**TEXTABSCHNITT**
↓↓↓

Das Mittelalter lässt grüßen

Füssens Stadtarchitektur

Was für ein Ausblick! Wer vom Franziskanerkloster aus auf die pittoreske Stadt schaut, unternimmt eine Zeitreise – mitten hinein ins Mittelalter. Auf dem Höhenzug thront die Sommerresidenz der Fürstbischöfe von Augsburg, das Hohe Schloss. Links ist das ehemalige Benediktinerkloster Sankt Mang zu sehen, das mehr als 1000 Jahre nicht nur das religiöse, sondern auch das wirtschaftliche und kulturelle Zentrum der ganzen Region war. Unten reihen und schmiegen sich Häuser mit steilen, gotischen Giebeln um die imposanten Bauten. Auch wenn es heute so aussieht, als ob Füssen als Gesamtkunstwerk am Reißbrett geplant wurde, wuchs dieses mittelalterliche Ensemble über die Jahrhunderte zu seiner imposanten Erscheinung heran. Es macht Spaß, in die Architektur der Altstadt einzutauchen und nicht „nur“ zu flanieren, die Auslagen in den Geschäften zu betrachten oder die manchmal fast mediterrane Atmosphäre zu genießen. Wer beim Spaziergang den Kopf in den Nacken legt, in Seitengassen einbiegt und sich Aussichtsplätze über die Stadt erobert, wird Besonderes und Überraschendes entdecken.

↑↑↑

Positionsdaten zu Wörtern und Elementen
↓↓↓

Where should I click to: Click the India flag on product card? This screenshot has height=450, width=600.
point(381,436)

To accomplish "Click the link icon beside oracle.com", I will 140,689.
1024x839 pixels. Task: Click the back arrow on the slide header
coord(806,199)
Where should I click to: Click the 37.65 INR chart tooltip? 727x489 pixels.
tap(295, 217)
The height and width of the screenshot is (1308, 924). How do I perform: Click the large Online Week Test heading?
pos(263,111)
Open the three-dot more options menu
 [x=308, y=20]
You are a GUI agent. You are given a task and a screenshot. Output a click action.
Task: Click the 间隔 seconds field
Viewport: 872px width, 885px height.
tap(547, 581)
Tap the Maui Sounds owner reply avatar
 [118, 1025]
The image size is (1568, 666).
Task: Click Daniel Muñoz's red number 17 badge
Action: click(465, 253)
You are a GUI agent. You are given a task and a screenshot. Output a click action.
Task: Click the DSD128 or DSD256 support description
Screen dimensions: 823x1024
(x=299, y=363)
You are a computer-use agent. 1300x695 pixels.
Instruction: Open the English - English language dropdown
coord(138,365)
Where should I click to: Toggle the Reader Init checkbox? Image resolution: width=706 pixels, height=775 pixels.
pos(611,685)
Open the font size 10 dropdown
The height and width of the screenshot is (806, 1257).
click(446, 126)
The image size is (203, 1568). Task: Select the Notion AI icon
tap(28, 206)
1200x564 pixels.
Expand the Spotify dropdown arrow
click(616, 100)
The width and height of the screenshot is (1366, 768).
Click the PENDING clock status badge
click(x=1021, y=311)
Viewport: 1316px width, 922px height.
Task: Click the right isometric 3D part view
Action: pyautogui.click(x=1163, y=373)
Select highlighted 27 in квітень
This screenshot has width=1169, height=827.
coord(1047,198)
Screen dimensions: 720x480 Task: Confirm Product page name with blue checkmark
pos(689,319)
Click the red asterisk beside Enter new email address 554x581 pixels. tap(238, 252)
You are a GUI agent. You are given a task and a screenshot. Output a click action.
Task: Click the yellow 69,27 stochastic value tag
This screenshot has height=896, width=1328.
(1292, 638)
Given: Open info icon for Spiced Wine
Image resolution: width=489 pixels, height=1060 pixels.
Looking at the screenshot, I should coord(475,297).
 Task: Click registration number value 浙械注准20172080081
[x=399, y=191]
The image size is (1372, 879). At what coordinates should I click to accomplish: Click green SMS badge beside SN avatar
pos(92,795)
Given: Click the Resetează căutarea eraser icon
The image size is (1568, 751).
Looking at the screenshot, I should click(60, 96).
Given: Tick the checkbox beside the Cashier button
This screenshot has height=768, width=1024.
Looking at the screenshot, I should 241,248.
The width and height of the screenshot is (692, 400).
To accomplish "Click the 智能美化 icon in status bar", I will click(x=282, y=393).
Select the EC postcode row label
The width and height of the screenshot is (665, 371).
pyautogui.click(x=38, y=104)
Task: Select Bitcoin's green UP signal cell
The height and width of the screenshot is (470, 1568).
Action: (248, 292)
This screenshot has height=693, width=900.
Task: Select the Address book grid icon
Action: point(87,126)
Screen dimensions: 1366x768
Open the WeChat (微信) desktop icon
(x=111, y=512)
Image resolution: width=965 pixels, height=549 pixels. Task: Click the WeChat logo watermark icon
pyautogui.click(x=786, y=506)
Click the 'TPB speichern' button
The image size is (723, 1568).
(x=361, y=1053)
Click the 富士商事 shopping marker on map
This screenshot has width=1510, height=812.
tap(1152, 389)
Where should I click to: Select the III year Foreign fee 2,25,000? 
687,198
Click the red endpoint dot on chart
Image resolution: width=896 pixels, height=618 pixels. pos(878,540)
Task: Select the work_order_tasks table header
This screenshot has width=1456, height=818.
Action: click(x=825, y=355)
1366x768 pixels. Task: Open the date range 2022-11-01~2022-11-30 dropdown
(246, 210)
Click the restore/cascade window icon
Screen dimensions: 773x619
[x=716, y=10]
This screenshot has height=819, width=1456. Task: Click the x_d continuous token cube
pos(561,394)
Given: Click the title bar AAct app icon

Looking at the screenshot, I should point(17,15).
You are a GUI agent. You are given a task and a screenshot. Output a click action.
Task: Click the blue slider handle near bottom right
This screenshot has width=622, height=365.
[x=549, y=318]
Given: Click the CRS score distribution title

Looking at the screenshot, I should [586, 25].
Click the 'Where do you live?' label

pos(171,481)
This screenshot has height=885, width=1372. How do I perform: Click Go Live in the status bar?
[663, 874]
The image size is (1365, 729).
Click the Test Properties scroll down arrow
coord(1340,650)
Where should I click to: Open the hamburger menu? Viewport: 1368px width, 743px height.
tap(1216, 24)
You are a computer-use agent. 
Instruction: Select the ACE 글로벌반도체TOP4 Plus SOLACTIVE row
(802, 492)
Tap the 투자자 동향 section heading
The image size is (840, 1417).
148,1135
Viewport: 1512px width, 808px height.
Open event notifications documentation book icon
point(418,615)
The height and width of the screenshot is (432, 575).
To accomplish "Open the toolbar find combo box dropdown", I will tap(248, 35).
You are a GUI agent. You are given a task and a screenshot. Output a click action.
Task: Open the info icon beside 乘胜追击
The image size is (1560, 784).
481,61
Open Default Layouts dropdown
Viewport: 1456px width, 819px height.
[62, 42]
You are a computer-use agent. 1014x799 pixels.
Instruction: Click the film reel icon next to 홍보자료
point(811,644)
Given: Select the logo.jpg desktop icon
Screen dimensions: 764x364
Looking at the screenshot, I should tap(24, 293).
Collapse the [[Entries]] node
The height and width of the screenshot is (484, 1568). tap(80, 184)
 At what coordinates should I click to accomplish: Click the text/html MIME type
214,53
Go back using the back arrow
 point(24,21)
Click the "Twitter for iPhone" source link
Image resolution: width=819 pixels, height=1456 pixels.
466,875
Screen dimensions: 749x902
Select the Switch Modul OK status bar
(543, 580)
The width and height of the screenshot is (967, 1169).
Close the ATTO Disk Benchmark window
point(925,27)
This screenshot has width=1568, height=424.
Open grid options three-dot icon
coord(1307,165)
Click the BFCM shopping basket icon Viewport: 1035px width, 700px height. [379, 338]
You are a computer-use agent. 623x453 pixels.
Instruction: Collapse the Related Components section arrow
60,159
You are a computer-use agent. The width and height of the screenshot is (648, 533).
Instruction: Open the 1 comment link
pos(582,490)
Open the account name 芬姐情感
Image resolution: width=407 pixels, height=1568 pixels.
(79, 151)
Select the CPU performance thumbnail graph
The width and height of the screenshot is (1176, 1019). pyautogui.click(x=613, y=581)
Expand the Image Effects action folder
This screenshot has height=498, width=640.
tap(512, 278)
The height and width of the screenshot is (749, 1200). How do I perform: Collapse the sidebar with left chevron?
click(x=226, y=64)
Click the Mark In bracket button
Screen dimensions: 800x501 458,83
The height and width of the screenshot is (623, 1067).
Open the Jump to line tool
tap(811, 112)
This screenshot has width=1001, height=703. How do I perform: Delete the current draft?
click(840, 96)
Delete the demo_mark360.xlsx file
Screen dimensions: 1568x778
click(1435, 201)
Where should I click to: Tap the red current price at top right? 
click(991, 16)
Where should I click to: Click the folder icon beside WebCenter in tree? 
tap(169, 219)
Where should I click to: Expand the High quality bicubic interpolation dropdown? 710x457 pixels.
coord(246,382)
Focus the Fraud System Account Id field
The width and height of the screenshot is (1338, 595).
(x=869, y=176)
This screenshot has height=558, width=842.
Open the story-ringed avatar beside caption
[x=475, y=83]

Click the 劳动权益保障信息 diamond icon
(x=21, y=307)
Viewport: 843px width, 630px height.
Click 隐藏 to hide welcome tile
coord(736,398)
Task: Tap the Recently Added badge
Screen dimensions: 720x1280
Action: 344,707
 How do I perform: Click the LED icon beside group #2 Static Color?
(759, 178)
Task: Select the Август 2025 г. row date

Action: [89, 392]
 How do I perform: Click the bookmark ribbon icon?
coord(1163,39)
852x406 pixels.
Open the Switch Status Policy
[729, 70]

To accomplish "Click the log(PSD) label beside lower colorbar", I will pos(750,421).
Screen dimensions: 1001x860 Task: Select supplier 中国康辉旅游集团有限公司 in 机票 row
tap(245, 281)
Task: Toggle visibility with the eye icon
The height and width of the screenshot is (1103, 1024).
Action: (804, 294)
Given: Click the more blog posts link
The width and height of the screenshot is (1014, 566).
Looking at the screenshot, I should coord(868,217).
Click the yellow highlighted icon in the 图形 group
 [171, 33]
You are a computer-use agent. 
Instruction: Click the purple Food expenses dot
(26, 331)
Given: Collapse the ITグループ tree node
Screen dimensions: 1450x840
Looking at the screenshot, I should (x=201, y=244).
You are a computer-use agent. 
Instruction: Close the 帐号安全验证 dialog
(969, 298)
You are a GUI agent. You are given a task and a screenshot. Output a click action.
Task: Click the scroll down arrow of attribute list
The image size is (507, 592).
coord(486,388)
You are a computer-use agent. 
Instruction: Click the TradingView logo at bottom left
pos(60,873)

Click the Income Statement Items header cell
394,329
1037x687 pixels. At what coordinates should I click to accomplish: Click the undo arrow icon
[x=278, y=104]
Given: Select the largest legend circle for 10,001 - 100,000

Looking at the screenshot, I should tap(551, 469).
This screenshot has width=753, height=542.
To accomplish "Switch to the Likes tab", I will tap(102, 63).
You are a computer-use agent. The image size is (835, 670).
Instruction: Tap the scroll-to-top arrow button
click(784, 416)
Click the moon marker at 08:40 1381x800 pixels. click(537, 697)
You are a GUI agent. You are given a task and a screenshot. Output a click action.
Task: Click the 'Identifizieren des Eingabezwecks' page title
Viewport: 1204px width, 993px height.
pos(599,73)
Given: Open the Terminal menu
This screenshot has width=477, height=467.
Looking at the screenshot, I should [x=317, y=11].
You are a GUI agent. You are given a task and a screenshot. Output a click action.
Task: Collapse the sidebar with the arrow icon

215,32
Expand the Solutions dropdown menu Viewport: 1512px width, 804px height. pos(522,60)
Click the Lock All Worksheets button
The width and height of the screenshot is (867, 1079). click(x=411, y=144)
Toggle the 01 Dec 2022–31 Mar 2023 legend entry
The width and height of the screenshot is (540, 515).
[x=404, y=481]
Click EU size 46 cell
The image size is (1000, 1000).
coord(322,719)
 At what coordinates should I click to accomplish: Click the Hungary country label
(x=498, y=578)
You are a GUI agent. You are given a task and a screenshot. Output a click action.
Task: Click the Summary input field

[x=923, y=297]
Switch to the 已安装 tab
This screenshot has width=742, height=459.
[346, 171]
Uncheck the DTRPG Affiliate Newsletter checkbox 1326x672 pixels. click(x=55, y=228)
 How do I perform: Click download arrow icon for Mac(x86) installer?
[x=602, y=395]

↑↑↑

**AUFGABE**
Prüfen Sie, ob die folgenden Aussagen mit dem Abschnitt über Füssens Stadtarchitektur übereinstimmen: (a) Das Hohe Schloss war die Sommerresidenz der Fürstbischöfe von Augsburg. (b) Füssen wurde als Gesamtkunstwerk am Reißbrett geplant. (c) Das Kloster Sankt Mang war über 1000 Jahre ausschließlich das religiöse Zentrum der Region. Antworten Sie jeweils mit Ja oder Nein und zitieren Sie die entscheidenden Worte des Abschnitts wörtlich.

**LÖSUNG**
(a) Ja: „Auf dem Höhenzug thront die Sommerresidenz der Fürstbischöfe von Augsburg, das Hohe Schloss.“
(b) Nein: „wuchs dieses mittelalterliche Ensemble über die Jahrhunderte zu seiner imposanten Erscheinung heran“
(c) Nein: „nicht nur das religiöse, sondern auch das wirtschaftliche und kulturelle Zentrum der ganzen Region“